Start of Block
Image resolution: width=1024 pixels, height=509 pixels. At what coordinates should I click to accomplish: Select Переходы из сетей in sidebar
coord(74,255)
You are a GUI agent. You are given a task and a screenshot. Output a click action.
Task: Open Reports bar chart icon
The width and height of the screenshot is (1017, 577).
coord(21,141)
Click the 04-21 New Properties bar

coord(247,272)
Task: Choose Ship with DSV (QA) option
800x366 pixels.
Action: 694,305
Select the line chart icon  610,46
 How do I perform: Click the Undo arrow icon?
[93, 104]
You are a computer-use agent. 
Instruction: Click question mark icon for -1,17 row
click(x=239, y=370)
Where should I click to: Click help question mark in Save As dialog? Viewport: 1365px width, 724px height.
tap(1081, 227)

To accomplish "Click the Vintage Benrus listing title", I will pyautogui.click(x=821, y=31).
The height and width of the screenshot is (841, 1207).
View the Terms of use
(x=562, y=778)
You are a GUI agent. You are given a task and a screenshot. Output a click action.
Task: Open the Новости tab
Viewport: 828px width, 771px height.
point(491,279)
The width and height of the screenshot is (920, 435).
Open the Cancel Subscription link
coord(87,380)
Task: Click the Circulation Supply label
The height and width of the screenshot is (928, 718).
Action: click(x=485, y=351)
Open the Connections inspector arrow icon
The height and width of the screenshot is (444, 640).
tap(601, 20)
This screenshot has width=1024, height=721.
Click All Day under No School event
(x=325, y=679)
End of Block
Starting at the line with "This screenshot has width=1024, height=721.", print each remaining line of the listing above exactly as it appears.

This screenshot has width=1024, height=721.
Click All Day under No School event
(x=325, y=679)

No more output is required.